▶ _TASK TO COMPLETE_:
Copy out the entries from the line that contains "The image size is (964, 721)." through the line that contains "pyautogui.click(x=1086, y=329)", with "column header" renamed to "column title" and nothing else changed.

▶ _INFORMATION GIVEN_:
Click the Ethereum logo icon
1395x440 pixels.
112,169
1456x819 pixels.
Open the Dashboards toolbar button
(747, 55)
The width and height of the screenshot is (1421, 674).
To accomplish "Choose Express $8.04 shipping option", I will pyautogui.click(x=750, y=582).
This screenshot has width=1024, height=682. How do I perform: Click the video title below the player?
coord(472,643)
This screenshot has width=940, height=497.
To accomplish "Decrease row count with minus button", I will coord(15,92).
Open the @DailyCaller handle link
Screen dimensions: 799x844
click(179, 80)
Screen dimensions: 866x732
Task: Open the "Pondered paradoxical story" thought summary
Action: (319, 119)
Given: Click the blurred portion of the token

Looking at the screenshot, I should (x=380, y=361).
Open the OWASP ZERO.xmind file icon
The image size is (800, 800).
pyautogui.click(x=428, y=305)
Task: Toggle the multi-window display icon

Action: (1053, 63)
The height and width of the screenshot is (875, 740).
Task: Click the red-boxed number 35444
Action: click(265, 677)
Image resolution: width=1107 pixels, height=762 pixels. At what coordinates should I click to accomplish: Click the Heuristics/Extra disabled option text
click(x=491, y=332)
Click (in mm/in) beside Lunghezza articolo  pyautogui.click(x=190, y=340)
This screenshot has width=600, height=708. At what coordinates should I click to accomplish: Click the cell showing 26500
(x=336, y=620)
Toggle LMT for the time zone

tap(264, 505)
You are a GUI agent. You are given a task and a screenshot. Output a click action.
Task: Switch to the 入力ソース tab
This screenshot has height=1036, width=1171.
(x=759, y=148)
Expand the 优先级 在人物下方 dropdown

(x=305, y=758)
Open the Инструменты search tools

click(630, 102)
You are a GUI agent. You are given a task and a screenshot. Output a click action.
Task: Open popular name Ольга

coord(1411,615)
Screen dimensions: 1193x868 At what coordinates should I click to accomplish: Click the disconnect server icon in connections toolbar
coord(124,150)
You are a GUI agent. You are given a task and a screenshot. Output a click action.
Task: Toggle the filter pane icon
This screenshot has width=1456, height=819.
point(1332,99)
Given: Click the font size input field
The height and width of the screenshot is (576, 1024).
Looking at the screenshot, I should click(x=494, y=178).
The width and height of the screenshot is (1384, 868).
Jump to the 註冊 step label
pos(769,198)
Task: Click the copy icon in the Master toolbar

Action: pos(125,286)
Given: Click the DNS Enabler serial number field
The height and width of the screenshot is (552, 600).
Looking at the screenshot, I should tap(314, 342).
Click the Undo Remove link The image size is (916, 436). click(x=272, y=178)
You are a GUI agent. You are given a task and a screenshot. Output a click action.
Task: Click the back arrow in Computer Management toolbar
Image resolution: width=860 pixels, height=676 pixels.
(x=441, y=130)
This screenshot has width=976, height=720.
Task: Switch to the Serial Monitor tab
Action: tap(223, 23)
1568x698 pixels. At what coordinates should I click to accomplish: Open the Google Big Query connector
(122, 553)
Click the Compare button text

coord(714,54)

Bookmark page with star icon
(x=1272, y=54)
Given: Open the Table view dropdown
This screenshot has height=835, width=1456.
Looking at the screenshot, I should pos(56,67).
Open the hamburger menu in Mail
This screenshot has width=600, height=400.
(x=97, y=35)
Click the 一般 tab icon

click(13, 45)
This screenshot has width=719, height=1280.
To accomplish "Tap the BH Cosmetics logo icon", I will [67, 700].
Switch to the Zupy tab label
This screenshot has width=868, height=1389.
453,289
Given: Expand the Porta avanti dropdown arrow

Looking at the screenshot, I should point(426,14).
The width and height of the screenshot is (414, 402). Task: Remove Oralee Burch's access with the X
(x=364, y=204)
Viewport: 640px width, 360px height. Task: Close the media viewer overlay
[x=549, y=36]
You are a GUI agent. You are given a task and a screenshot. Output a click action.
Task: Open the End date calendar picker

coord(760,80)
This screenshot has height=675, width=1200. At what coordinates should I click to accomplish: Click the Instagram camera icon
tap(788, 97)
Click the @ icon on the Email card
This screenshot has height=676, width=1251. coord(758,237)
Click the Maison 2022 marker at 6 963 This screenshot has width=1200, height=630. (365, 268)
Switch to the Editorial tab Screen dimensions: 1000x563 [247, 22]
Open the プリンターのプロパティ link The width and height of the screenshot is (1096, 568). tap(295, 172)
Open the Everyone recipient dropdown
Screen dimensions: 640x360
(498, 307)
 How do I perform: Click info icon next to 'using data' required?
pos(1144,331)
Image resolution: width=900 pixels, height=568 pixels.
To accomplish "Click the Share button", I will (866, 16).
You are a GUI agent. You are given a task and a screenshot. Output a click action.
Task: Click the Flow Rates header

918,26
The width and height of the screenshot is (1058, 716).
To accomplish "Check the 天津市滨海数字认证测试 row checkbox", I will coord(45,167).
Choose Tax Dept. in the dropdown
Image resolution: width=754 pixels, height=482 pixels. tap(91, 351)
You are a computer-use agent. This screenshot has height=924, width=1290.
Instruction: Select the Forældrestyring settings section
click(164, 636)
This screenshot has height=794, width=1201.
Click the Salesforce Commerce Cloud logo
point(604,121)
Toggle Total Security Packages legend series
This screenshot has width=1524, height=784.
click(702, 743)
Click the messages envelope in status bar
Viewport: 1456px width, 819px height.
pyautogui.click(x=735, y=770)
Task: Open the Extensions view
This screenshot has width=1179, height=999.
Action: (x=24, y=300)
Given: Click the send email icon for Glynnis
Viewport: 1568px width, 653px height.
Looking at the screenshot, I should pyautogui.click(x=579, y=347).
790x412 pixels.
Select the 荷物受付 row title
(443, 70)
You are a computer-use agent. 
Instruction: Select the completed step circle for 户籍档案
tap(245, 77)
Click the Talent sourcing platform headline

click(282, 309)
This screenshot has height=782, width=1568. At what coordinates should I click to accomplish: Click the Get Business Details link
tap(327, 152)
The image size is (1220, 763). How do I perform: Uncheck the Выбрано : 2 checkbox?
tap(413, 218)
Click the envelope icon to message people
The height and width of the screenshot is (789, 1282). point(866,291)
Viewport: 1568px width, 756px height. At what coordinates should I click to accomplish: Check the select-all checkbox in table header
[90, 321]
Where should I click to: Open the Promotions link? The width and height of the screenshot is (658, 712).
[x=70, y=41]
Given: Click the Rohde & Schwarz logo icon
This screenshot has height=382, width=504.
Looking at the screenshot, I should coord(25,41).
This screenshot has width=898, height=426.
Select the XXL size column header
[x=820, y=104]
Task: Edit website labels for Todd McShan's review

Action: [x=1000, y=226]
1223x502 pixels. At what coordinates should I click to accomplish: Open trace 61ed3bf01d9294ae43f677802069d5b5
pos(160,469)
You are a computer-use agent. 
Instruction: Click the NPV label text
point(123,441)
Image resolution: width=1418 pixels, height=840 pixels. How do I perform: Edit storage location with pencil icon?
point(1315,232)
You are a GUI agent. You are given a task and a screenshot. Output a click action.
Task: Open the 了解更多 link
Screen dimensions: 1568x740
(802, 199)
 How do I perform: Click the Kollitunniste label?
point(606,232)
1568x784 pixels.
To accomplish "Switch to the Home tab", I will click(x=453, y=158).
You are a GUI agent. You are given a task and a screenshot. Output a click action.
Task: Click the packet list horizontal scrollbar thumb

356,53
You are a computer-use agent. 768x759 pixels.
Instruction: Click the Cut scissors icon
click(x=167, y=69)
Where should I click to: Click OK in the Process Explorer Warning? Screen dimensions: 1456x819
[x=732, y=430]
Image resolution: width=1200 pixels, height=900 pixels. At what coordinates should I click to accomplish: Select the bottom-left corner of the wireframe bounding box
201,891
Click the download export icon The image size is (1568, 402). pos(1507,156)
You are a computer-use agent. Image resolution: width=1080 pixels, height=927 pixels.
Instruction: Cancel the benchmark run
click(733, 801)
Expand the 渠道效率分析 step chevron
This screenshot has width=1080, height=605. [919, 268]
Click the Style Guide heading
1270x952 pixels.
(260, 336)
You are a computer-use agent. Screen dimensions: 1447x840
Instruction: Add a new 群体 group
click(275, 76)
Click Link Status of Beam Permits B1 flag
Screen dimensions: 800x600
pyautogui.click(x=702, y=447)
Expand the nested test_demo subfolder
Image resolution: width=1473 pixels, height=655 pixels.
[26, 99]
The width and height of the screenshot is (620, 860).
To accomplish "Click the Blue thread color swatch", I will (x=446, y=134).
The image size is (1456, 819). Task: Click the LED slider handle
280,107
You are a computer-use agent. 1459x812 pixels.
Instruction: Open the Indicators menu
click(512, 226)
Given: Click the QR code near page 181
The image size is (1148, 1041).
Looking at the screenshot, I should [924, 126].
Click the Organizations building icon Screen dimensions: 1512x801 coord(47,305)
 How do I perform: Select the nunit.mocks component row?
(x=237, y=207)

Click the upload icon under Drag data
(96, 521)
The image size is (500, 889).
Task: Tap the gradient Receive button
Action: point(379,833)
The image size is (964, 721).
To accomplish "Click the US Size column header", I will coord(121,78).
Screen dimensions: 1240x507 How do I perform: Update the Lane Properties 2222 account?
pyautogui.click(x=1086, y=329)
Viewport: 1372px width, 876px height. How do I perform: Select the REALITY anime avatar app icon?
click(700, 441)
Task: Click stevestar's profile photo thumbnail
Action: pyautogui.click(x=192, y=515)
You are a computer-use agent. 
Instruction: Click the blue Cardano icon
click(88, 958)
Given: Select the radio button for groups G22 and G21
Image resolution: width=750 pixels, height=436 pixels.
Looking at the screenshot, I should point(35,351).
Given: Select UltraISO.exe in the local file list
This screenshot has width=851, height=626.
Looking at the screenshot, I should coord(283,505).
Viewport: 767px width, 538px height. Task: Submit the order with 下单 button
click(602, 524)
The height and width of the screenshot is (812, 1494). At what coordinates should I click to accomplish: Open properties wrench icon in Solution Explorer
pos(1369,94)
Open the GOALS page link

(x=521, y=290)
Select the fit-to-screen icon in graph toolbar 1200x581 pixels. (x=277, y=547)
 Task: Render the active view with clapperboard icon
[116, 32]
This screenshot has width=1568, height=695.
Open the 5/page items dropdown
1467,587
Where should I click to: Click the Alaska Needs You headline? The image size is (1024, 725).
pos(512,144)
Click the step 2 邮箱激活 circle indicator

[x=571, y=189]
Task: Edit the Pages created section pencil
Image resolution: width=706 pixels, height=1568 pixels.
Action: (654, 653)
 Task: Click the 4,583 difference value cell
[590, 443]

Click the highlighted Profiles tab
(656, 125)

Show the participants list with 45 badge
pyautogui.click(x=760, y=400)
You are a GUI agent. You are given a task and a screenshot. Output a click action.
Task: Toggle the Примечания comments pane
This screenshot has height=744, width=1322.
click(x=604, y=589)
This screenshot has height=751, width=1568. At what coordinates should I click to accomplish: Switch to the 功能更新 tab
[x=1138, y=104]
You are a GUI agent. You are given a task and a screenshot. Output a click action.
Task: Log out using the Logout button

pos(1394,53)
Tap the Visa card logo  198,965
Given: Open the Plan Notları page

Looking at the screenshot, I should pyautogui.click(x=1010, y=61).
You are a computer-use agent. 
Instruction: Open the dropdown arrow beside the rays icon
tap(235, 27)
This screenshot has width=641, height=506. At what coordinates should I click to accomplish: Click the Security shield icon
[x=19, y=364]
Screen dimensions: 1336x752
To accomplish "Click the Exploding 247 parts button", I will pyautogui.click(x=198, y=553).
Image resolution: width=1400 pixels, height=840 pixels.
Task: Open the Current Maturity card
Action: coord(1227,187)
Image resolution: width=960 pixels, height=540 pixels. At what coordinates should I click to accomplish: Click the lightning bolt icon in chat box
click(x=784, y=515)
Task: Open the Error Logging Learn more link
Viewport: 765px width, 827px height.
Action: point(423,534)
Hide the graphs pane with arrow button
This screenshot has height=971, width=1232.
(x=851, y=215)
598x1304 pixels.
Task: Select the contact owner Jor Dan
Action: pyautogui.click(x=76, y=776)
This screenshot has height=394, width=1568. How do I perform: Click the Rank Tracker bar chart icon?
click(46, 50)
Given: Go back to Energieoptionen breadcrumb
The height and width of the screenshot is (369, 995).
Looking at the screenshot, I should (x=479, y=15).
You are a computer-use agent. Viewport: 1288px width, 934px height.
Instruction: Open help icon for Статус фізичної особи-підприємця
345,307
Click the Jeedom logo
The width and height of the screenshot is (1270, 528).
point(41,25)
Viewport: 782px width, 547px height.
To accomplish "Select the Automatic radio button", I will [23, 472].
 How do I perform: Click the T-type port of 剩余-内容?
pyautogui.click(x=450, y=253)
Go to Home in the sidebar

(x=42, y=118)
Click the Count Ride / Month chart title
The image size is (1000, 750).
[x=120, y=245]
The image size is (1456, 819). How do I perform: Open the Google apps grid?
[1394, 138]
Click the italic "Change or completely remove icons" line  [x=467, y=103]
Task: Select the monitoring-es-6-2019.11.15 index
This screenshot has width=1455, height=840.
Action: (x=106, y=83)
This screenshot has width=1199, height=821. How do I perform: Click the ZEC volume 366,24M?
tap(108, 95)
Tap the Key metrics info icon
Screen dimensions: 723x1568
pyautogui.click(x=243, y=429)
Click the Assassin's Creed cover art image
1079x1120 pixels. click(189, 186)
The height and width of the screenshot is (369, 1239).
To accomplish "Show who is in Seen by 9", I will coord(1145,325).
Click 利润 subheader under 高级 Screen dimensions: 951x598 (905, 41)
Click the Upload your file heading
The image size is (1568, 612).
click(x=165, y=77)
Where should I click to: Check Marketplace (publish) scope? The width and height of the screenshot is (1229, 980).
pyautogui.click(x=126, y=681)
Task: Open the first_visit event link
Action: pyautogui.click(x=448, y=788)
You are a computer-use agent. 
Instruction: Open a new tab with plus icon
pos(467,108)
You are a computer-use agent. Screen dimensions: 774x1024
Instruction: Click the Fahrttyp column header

▶ _THE COMPLETED TASK_:
The image size is (964, 721).
To accomplish "Click the US Size column title", I will coord(121,78).
Screen dimensions: 1240x507 How do I perform: Update the Lane Properties 2222 account?
pyautogui.click(x=1086, y=329)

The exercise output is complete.